The principle of least surprise argues against this.

Most mobile phones support many more languages and keyboard layouts than
their users know how to use.

Users typically configure layouts for which they have a use, and they learn
how to use then and switch between them.

Desktop operating systems include optional keyboard shortcuts for switching
languages. Most mobile devices include a globe or the ability to press and
hold the space bar to switch.

Some keyboards support multilingual input.

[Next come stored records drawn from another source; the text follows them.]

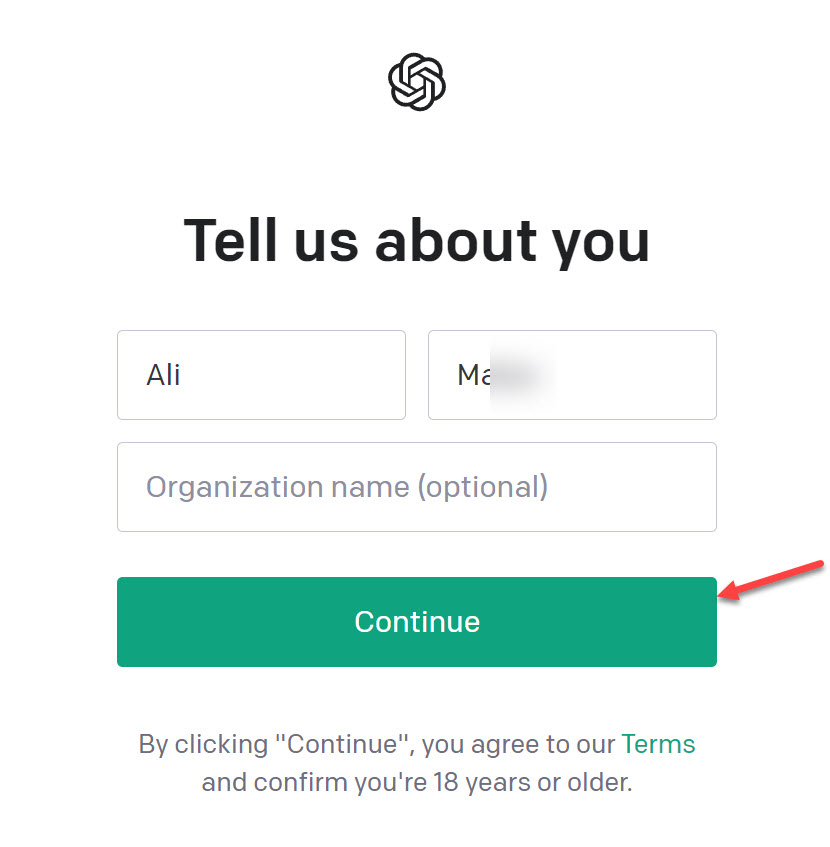Click the "you agree to our" text
This screenshot has width=830, height=847.
[x=518, y=745]
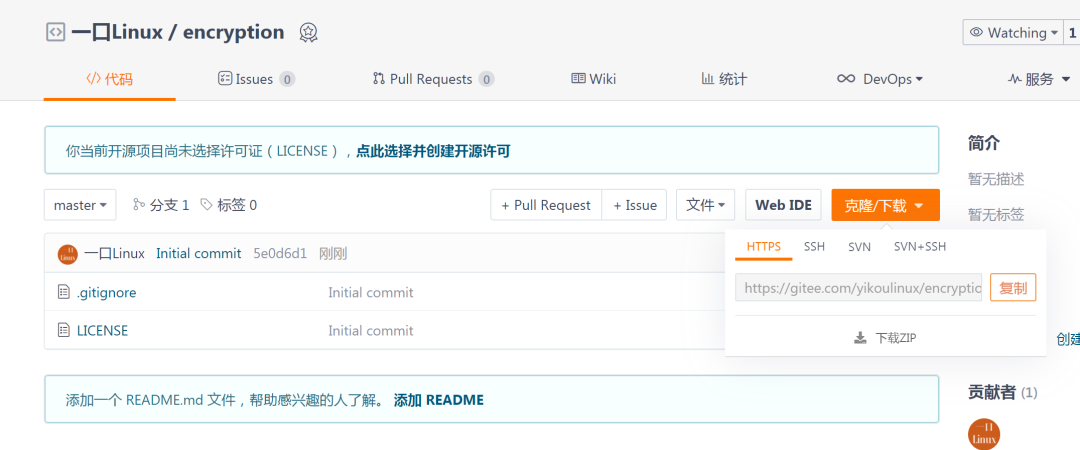The image size is (1080, 450).
Task: Expand the 服务 menu
Action: point(1039,79)
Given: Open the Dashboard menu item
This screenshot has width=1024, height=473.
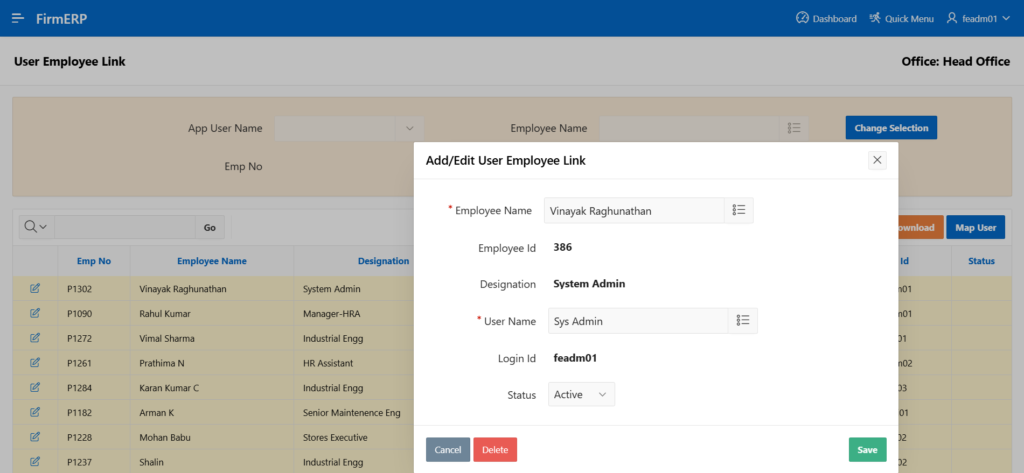Looking at the screenshot, I should coord(826,18).
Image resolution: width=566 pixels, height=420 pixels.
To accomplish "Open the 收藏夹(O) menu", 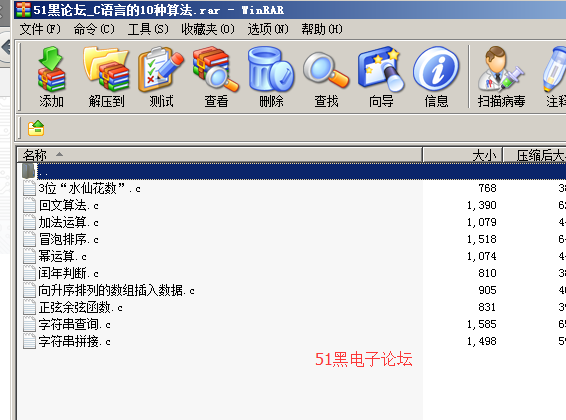I will pos(208,29).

Some are even smart enough to
perform spell checking against multiple languages.

But if I've only configured Hebrew and English and a web page has an input
with lang=ru or manages to specify an IME which is totally foreign to me,
I'm going to panic. (For the prototypical user anyway, I'm odd in that I've
probably used the input method before.)

 Same thing with IMEs (e.g. you have a US keyboard and a Japanese IME
installed on your desktop computer, when focusing a text input field with
lang=ja, I would expect the IME to be turned on).

On multi user desktops, the existence of IME support doesn't indicate that
all users of the computer are remotely comfortable with each IME.

 Not sure if any spec change is needed for that.

Keyboard layout and IME should be opaque to browser content, so this sort
of thing should be something where browser vendors are free to experiment
and discover that it's just not worth it (because language tagging is wrong
more often than it's right).


Re: [whatwg] Input and spell check/keyboard settings

2015-06-24 Thread Florian Rivoal

 On 24 Jun 2015, at 13:07, timeless timel...@gmail.com wrote:
 
 Florian Rivoal wrote:
 If a text input field has lang=foo, and your system has a (virtual)
 keyboard for language foo, I would expect that keyboard to be the one
 presented to you.
 
 The principle of least surprise argues against this.
 
 Most mobile phones support many more languages and keyboard layouts than
 their users know how to use.
 
 Users typically configure layouts for which they have a use, and they learn
 how to use then and switch between them.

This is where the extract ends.